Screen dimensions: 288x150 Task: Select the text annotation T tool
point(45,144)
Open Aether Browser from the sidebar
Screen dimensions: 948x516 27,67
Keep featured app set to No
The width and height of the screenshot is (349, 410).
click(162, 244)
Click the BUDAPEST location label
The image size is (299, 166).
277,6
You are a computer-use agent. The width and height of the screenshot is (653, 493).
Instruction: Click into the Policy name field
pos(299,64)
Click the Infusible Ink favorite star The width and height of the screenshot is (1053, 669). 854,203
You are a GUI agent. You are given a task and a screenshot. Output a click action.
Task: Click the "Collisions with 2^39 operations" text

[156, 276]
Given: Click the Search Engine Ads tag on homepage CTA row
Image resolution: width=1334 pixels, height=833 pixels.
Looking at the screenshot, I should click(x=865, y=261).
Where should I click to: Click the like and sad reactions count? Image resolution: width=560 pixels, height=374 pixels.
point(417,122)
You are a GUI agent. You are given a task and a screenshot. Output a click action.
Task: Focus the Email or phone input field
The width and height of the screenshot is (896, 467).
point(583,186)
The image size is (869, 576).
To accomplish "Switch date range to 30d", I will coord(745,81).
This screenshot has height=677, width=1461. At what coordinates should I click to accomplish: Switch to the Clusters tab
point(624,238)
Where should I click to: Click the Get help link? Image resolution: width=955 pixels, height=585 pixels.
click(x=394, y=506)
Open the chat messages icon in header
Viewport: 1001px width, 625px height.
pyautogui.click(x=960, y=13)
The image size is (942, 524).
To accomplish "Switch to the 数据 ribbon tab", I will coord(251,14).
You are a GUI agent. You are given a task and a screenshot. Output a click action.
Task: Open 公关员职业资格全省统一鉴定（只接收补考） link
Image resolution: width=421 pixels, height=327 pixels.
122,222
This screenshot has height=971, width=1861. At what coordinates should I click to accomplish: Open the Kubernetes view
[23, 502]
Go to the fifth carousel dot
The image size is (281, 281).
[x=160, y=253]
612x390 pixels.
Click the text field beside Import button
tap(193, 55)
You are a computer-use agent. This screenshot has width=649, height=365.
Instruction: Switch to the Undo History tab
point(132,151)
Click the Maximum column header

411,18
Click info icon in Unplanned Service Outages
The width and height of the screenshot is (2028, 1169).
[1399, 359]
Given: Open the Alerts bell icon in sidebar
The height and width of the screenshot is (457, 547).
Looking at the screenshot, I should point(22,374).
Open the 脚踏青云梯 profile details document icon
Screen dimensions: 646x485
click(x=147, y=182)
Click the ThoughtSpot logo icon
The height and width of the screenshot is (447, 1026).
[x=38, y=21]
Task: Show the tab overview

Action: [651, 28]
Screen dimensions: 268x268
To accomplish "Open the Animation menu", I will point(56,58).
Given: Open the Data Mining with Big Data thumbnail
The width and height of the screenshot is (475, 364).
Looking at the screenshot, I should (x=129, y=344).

━━━━━━━━━━━━━━━━

● SHORT PROBLEM: Reproduce the rows verbatim, starting at the line containing "Where should I click to: Click the like" and ending at the line containing "point(417,122)".

● RESULT OF THE EXERCISE:
Where should I click to: Click the like and sad reactions count? Image resolution: width=560 pixels, height=374 pixels.
point(417,122)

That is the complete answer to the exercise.